1. https://bugs.chromium.org/p/chromium/issues/detail?id=580389...

Out of curiosity, why use virtual calls in those cases? Why not just have two different implementation files -- one for tests, and one for production -- and choose one based on which one you're doing? It seems like a win all around.
There's always performance hacks to be found in big apps, in exchange for implementation complexity and man-hours. And there's always a next bottleneck to be found. Performnace bugs are subject to an extended form of survivorship bias where they become bigger when the preceding perf bottlenecks get fixed.
I've refreshed and seen three major revisions of your comment after writing a full reply to the first one, and I can't say I've been able to clearly follow where you're coming from and where you're going with any of them. I would suggest that if you feel the need for such drastic revisions, it may be worth reconsidering whether whatever you're trying to argue is really compelling.
His advice is sage and you should look past whatever deficiencies you find in his form of communication. Simply put there's always bigger fish to fry, and virtual methods are a quick and easy way to implement test stubs. Especially when the compiler devirtualizes.
Well I had a response to that originally but his edits kind of changed how much sense my reply made in response. Here's what I had:

Performance is only one aspect of it. It also reduces code bloat, reducing the program's size footprint. Most tests (yes, I know, not all, but most) should not make it into the final binary users are running. I also don't see what's "hacky" about making a foo.test.cc file when I want an alternate implementation for foo.cc. It seems to be quite a positive and clear way to document the fact that an implementation is only needed for testing, and vice-versa. And not only that, but it reduces compile (& link) times, since you only need to compile one of the two implementations for each use case.

Sorry! That's a risk you have when following comments tightly :)

I'll reconstruct my first take from memory if you have comments on it:

Current CPUs are pretty good at predicting indirect branches, and it's hard to tell beforehand which virtual calls still turn out to be perf problems - and it's wasted effort and a fallible process to attempt their compllete elimination beforehand.

Right, and I posted my reply to that here: https://news.ycombinator.com/item?id=17504680
It seems like a win all around.

Depends.
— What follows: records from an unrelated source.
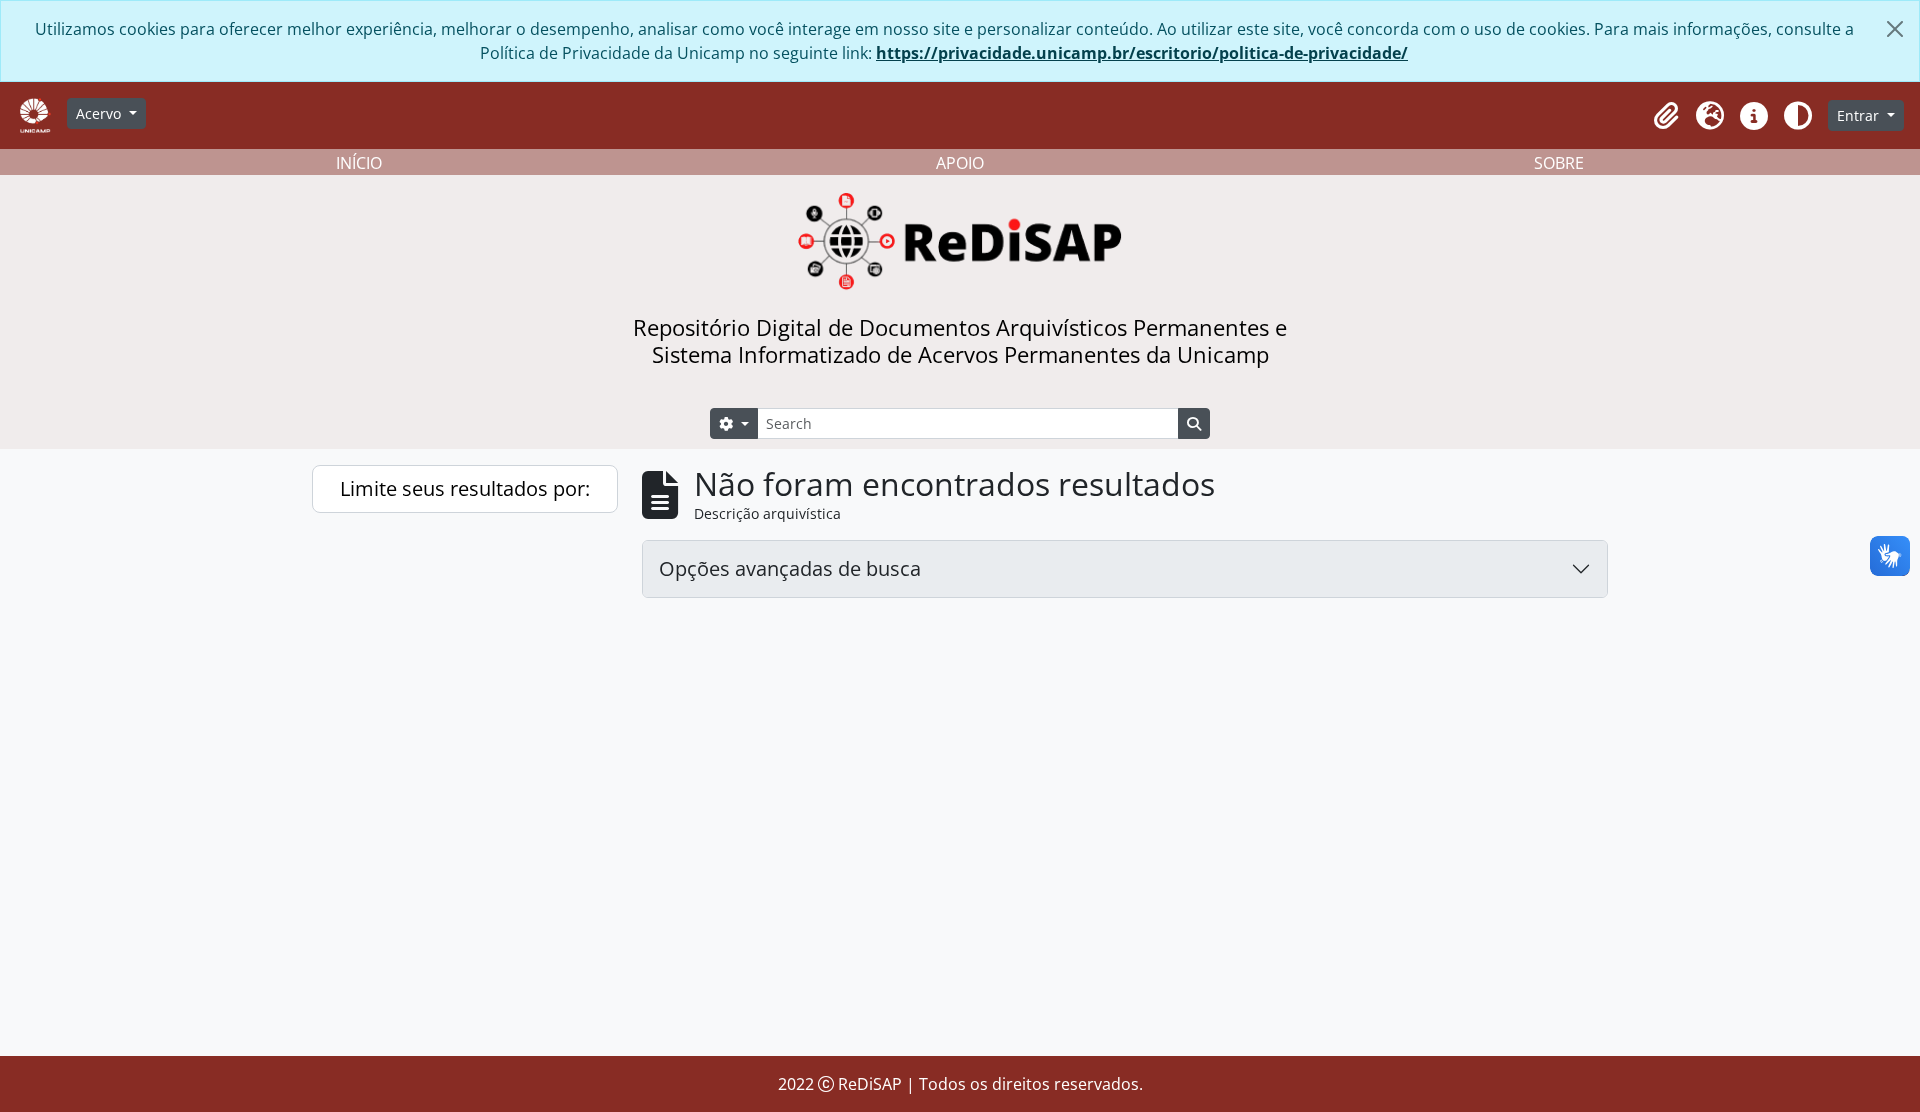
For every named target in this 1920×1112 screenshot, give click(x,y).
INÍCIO (359, 163)
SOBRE (1559, 163)
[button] (1666, 116)
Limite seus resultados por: (465, 488)
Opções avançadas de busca (790, 568)
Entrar (1860, 115)
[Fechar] (1895, 29)
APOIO (960, 163)
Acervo (100, 113)
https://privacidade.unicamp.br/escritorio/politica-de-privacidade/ (1142, 53)
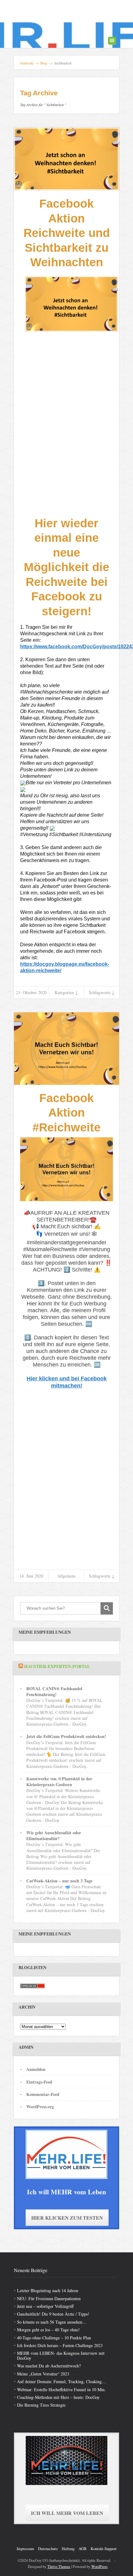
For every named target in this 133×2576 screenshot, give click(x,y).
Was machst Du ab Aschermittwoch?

Virtual calls can be done purely in code, with different implementation files you need to go round via the build system. The former just always works independent of platform whereas often for the latter it's more configuration work. Also, ignoring YAGNI, you could say the virtual one makes it easy to quickly test things out etc, is easily mockable, ...

From my point of view a benefit for virtual calls is toolability. If you have an abstract interface, it’s pretty easy to either directly create mocks for it in the test file, or use sth like gmock. If you go through the link completely different implementation route, you might need to create and link a different library which contains the faked implementation for several test cases. It also works well with pure header code.
If I understand you correctly aren't you violating the initial assumption that there are only 2 implementations, one for production and one for testing? At which point, you're answering a different question...
>Out of curiosity, why use virtual calls in those cases? Why not just have two different implementation files -- one for tests, and one for production -- and choose one based on which one you're doing? It seems like a win all around.

I don't fully understand the proposal here. Do you have an example of a code in the wild that uses the proposed scheme?

I'm just saying do conditional compilation instead of virtual dispatch, since you generally shouldn't really need both the test and production implementations to run inside the same program. So if you have reason to require

  // widget.h
  class Widget { virtual void throb(); };
  // widget.cc
  class WidgetImpl : public Widget { void throb() { ... } };
  class WidgetTest : public Widget { void throb() { ... } };
then, instead of that, just do

  // widget.h
  class Widget { void throb(); };
  // widget.cc
  void Widget::throb() { ... }
  // widget.test.cc
  void Widget::throb() { ... }
where you only compile widget.cc for the production build, and only compile widget.test.cc for the test build.

Feel free to post a more specific example and I can take a stab at seeing if I can make this transformation to it (or why it might not be possible, if you think it's not).

Thank you for elaborating your proposal. It might work in a theoretical scenario, but unlikely to be practical for existing projects with millions lines of codes.

Essentially, it was easier to write a compiler / linker optimization, than change the source code. On the bright side, everyone wins!

> It might work in a theoretical scenario, but unlikely to be practical for existing projects with millions lines of codes.

I mean there's no reason you have to change everything by tomorrow. You could introduce it as a policy moving forward, the same way I'm sure you make any other changes to other patterns that need to be followed. I'm sure you have a process for this?

> Essentially, it was easier to write a compiler / linker optimization, than change the source code.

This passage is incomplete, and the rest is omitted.